Problem
Prove that $\displaystyle P(A \mid B \cap C) = \frac{P(A\mid C) \cdot P(B\mid A \cap C)}{P(B\mid C)}$.
Thoughts
I'm having some trouble interpreting $\displaystyle P(A\mid B \cap C)$, and whether it means $\displaystyle P((A\mid B) \cap C)$ or $\displaystyle P(A\mid (B \cap C))$.
Does the former make sense at all?
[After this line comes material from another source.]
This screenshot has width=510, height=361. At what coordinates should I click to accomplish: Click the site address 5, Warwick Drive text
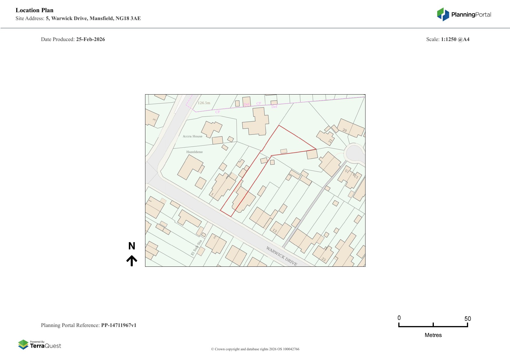click(93, 18)
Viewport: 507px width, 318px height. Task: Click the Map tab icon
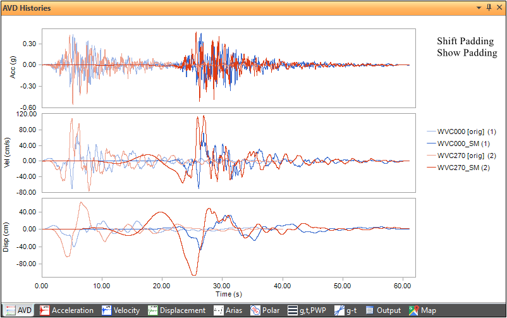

The probability of (A given B) and C?
And in either case, I don't really know where to start with this one, as I don't know what to assume as given.
It certainly looks like a case of Bayes' theorem, but the second probability in the numberator throws me off.
First of all, $P(A|B\cap C)$ means $P(A|(B\cap C))$.
Then, you can use the definition of conditional probability: $P(A|B)=\frac{P(A \cap B)}{P(B)}$
LHS: $P(A|B\cap C)=\frac{P(A\cap B\cap C)}{P(B\cap C)}$
RHS: $\frac{P(A|C)P(B|A\cap C)}{P(B|C)}=\frac{\frac{P(A\cap C)}{P(C)}\frac{P(B\cap A\cap C)}{P(A\cap C)}}{\frac{P(B\cap C)}{P(C)}}=\frac{P(B\cap A\cap C)}{P(B\cap C)}=\frac{P(A\cap B\cap C)}{P(B\cap C)}$
So, LHS=RHS.
Hope that helps!